A five-year-old who was kept hostage, mutilated and raped by her neighbour, is fighting for her life in Delhi. The barbarous attack on her - she was violated with pieces of a candle and a bottle - have outraged the city, triggering large protests against politicians and the police at the hospital where she was being treated.
The man who mutilated her has been identified by the police, who say that he belongs to Muzaffarnagar. Police teams have now been sent to the town in Uttar Pradesh to track him. He had moved just eight days ago into the room that he rented in a building in East Delhi where the child and her family also stayed.
This evening, the child was moved at her family's request from an East Delhi hospital to the city's famous All India Institute of Medical Sciences (AIIMS).
"This is the first time that I have seen such barbarism with a five-year-old," said RK Bansal, a doctor who treated her before she was moved. The child went missing on Monday evening while she was playing near her home and was found on Wednesday evening, battered and bleeding in the basement.
It was not the police who found her. Neighbours who heard her cries broke into the locked room. By then, the abductor had disappeared.
Offering a weak defense, the police said that it searched public parks in the neighbourhood, but did not think to search the many rooms in the building where the family lived.

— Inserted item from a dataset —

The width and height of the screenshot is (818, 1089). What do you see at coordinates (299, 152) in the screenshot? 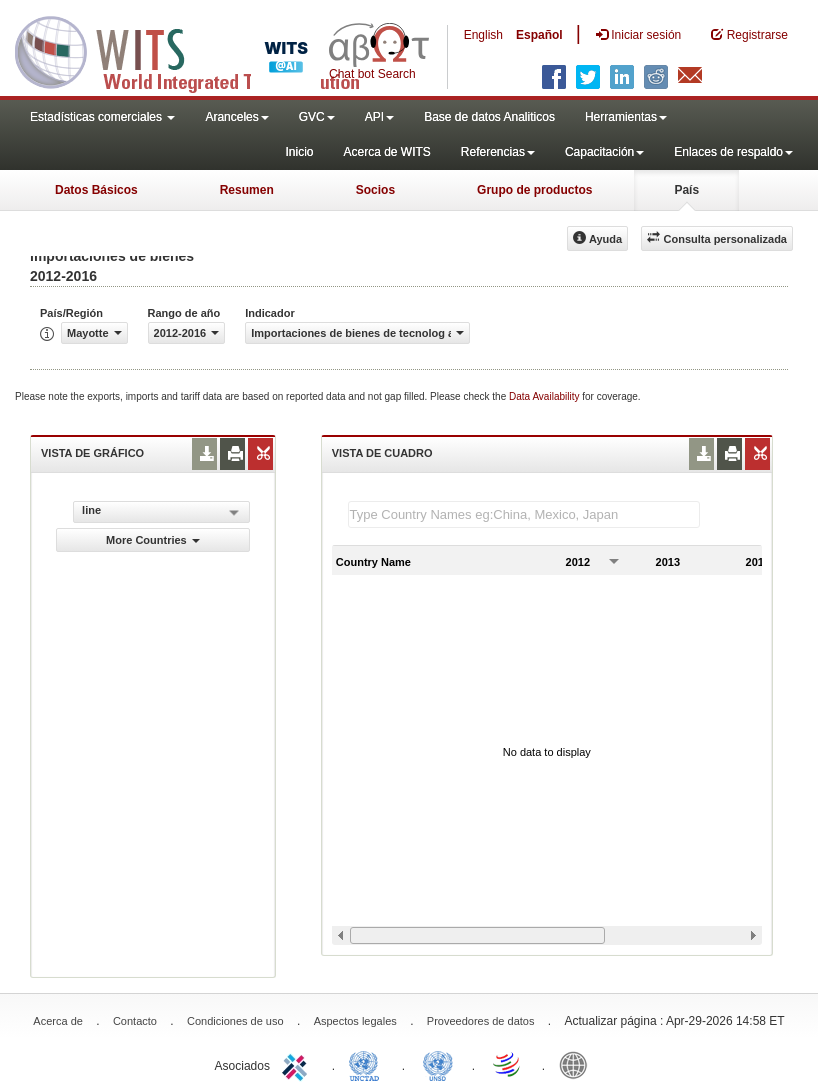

When she was found, her father says the police offered him Rs. 2000 "to keep quiet". He said they advised him, "Thank God that she has been found alive." (Read)
Those allegations and the police's insistence that it had acted promptly to help the family left protesters seething at the Swami Dayanand hospital where the child was admitted after she was found.
A police officer was caught on camera slapping a woman demonstrator; he has been suspended. (Watch)
The protesters, many of who belonged to Arvind Kejriwal's Aam Aadmi Party, targeted politicians who visited the hospital, shouting angry slogans. A Delhi minister's car was vandalised.
Since December, when the fatal gang-rape of a student on a Delhi bus stunned and incensed the country, the city's police and government have vowed that no effort will be spared to protect women. But a slew of attacks, many of them against young girls, prove that despite the introduction of tougher anti-rape laws and pledges of better policing, little has changed for a city titled "the rape capital" of India.